Additionally, there are some gorgeous standards on the album like Bobby Vinton’s “P.S. I Love You,” which employs his voice as though it were its own instrument as it overpowers the strings in stunning remastered sound. Likewise, the romantically suggestive background sounds of Robert Maxwell’s sultry sax on the beach tune “Shangri-La,” and the incomparable Ella Fitzgerald performing “Manhattan" are honey to the ears. While at first, Mad Men seems like an ideal disc to play in the background of a cocktail party, the tone switches up throughout which is evidenced after Fitzgerald’s sung wish to “turn Manhattan into an isle of joy,” the song is followed up with the wistfully melancholic yet beautiful Andrews Sisters love-gone-wrong number, “I Can Dream, Can’t I?”
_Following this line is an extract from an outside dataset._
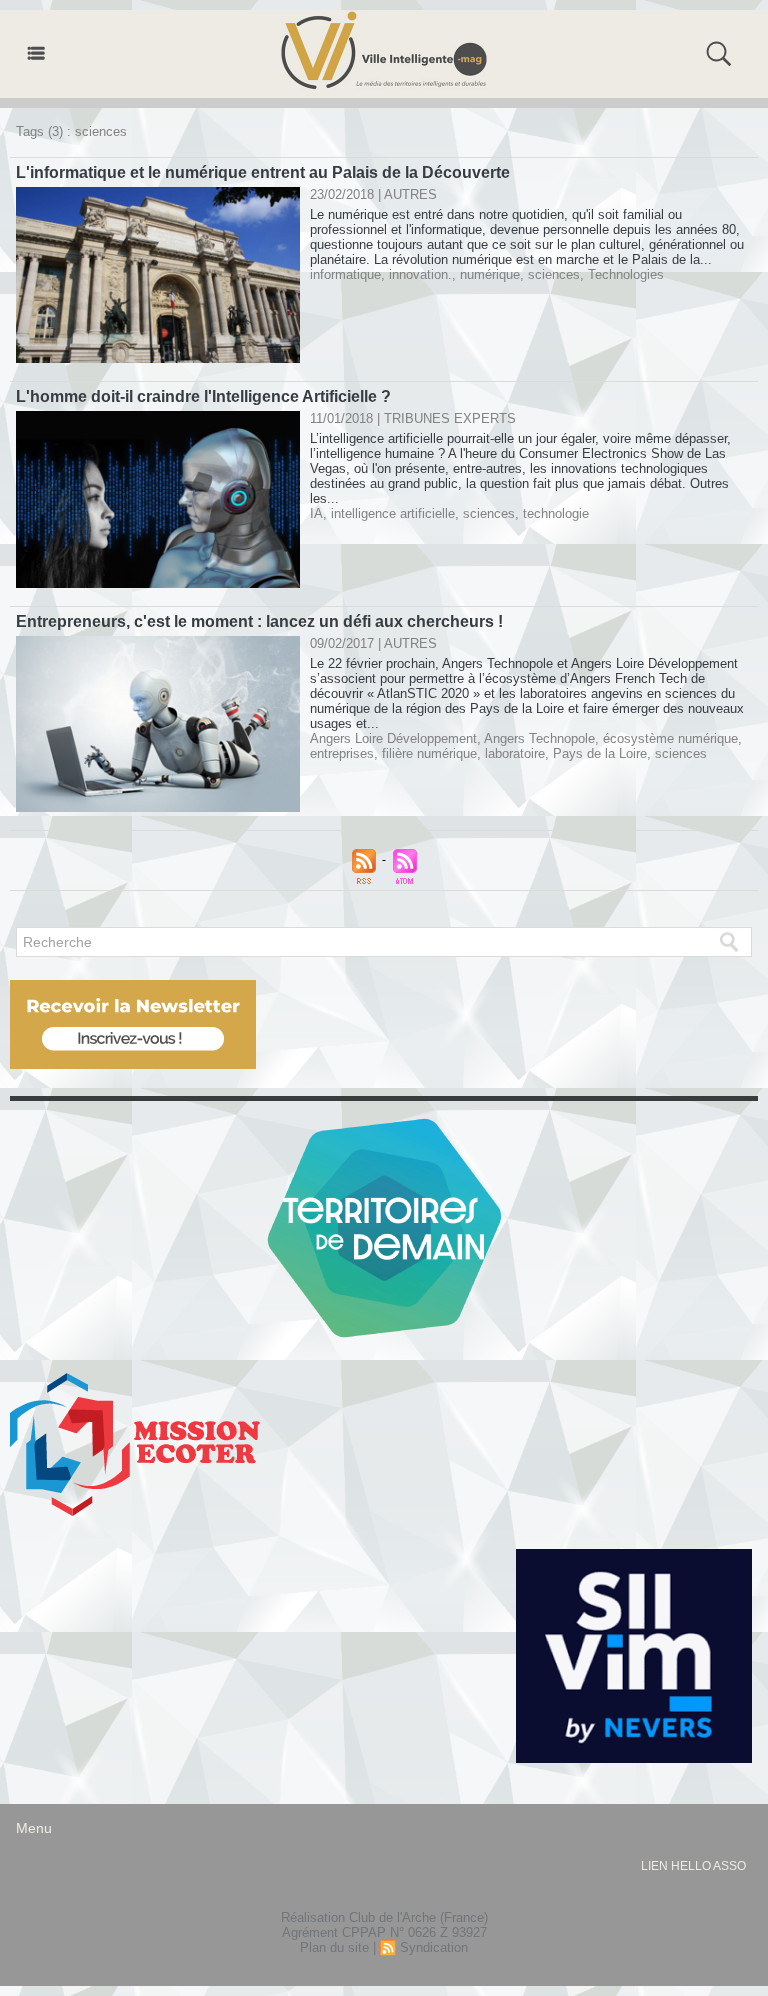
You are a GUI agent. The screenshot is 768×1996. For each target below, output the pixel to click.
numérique (490, 274)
This emotionally abrupt transition also begs to mind the question that perhaps upon their initial release the tunes, which may have felt seemingly innocuous and thematically one-note, now suddenly have much more depth when listened to in this unique tapestry of moods illustrating the complexities of the not-so-innocent '60s.Aside from Carbonara’s new works including the deceptively delicate and spiritually potent “Babylon” which plays better on a second run-through since it doesn’t quite mesh with the rest of the album’s tone, another modern track that scored even better with this reviewer due to my lack of familiarity with the series was the show’s theme song “A Beautiful Mine,” (not to be confused with “Mind”) by Aceyalone & RJD2. Their impressive composition, which manages to walk the fine line of echoing the period of the show along with making it resonant for today’s society by infusing it with techno qualities is sure to be one of the most replayed numbers on the entire album. Additionally, it makes me eager to explore more by RJD2, whose soundtrack favorite “Ghostwriter Remix” (played in Wimbledon and Prime) I’d found intriguing for years.
Other than Damone’s show-stopper, my other favorite classic track was Rosemary Clooney’s “Botch-A-Me” which is integrated just shy of midway through the album. Not only does the tune pick up the pace considerably by offering her trademark boisterous female Louis Prima-esque scat quality with that unstoppably powerful voice but far more impressive is, given her outstanding catalogue of hits — pop-culture wise — it’s a rarity. Thus by including it, Weiner and Patsavas make the soundtrack all the more unique and creative, instead of choosing her more frequently played selections like “Mambo Italiano” or “Come On-a My House,” much like digging deeper throughout Fitzgerald and Vinton’s libraries as well.
Similarly in constantly surprising listeners by refusing to take any shortcuts in their thoughtful musical decisions, Mad Men, Music From The Series, Vol. 1 refuses to fall through the cracks as yet another 60’s collection just like its companion television series manages to keep viewers hooked by not going through the typical, unimaginative motions of most tried and true popular paradigms. For soundtrack lovers, it’s a must-buy and as I can attest, the soundtrack will even manage to seduce those who have yet to join the Mad Men converts. Hmm, now if only, I could finally get my hands on those DVDs.